Jahanbakhsh, A. (Centre for Enhanced Oil Recovery and CO2 Solutions, Institute of Petroleum Engineering, Heriot-Watt University) | Sohrabi, M. (Centre for Enhanced Oil Recovery and CO2 Solutions, Institute of Petroleum Engineering, Heriot-Watt University) | Fatemi, S. M. (Centre for Enhanced Oil Recovery and CO2 Solutions, Institute of Petroleum Engineering, Heriot-Watt University) | Shahverdi, H. (Centre for Enhanced Oil Recovery and CO2 Solutions, Institute of Petroleum Engineering, Heriot-Watt University)
Gas/oil interfacial tension (IFT) is one of the most important parameters that impact the performance of gas injection in an oil reservoir. The choice or design of the composition of the gas injected for EOR is usually affected by the gas/oil IFT. In conventional reservoir simulation, IFT does not explicitly appear in the equations of flow and therefore its effect must be captured by the shape and values of relative permeability curves. A few studies have been previously reported for IFT effect on two-phase flow but very little have been done to investigate gas/oil IFT effect under three-phase flow conditions. The objective of this study is, firstly, to investigate the impact of gas/oil IFT reduction on two- and three-phase relative permeabilities using coreflood experiments. Secondly, to investigate the effect of changing gas/oil IFT value (immiscible and near-miscible) on the performance of WAG injections and residual oil saturation reduction at laboratory scale.

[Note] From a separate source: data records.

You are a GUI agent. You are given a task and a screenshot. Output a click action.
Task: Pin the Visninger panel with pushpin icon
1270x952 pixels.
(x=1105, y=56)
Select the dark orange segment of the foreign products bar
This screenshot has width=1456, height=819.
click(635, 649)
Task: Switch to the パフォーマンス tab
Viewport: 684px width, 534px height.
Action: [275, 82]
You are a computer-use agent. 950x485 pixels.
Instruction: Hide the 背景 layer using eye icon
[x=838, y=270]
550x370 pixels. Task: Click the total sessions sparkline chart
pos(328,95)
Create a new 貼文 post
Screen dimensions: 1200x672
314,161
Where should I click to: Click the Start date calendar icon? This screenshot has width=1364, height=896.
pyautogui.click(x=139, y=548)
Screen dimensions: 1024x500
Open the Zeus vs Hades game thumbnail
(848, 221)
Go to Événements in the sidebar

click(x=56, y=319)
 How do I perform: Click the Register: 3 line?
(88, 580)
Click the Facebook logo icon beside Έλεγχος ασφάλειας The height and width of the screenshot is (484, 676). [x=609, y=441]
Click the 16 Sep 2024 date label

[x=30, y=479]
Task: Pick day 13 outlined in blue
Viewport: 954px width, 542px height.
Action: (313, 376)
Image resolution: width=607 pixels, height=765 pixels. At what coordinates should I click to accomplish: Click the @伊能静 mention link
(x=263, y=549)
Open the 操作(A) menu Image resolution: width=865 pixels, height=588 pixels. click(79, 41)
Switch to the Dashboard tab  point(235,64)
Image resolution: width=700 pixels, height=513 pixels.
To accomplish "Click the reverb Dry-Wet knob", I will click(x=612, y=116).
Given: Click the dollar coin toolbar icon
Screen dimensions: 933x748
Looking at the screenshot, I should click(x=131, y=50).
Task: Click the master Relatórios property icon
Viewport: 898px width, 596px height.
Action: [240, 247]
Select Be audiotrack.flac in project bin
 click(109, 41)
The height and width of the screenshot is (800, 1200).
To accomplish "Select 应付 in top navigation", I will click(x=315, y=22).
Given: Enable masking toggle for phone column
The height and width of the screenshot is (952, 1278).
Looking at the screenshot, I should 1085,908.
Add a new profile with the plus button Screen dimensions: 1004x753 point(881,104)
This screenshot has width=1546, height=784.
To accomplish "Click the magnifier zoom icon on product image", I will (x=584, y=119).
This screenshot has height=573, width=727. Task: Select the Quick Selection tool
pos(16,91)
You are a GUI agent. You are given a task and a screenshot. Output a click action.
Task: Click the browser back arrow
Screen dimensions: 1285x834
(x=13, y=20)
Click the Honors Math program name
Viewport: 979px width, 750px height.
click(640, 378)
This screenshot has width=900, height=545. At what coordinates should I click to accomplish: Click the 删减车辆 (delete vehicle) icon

Two- and three-phase (WAG) coreflood experiments have been performed on water-wet and mixed-wet cores at three different gas/oil IFT conditions. These experiments were conducted on Clashach sandstone cores with a permeability of 65 and 1000 mD. The two- and three-phase relative permeabilities were estimated from the results of the coreflood experiments using our in-house software (3RPSim) and were compared with each other on the basis of their gas/oil IFT values. Moreover, the impact of gas/oil IFT reduction on the performance of gas and WAG injection and in particular on the reduction of residual oil saturation was investigated. The results of our studies were also compared with the existing literature on the laboratory investigation of WAG injection.
The results show that in two-phase gas/oil systems, the relative permeability of non-wetting phase is more affected by a reduction in the gas/oil IFT compared of the relative permeability of the wetting phase. Comparing the curvature of the gas and oil relative permeability curves shows that although the curvature decreases by a reduction in gas/oil IFT but it is still far away from straight line even at ultra-low IFT values. In three-phase flow system, reduction of gas/oil IFT affects the relative permeabilities of all the three phases (gas, oil and water).
The results show that at high gas/oil IFT or immiscible WAG injection, the most reduction in residual oil saturation is achieved in the first injection cycle and further WAG cycles do not result in a significant additional reduction in oil saturation. On the contrary, at low gas/oil IFT or near-miscible WAG injection, the residual oil saturation keeps decreasing as the number of WAG cycles increases. Moreover, the reduction in residual oil saturation was more effective when the immiscible WAG experiments started with gas injection (secondary WAG).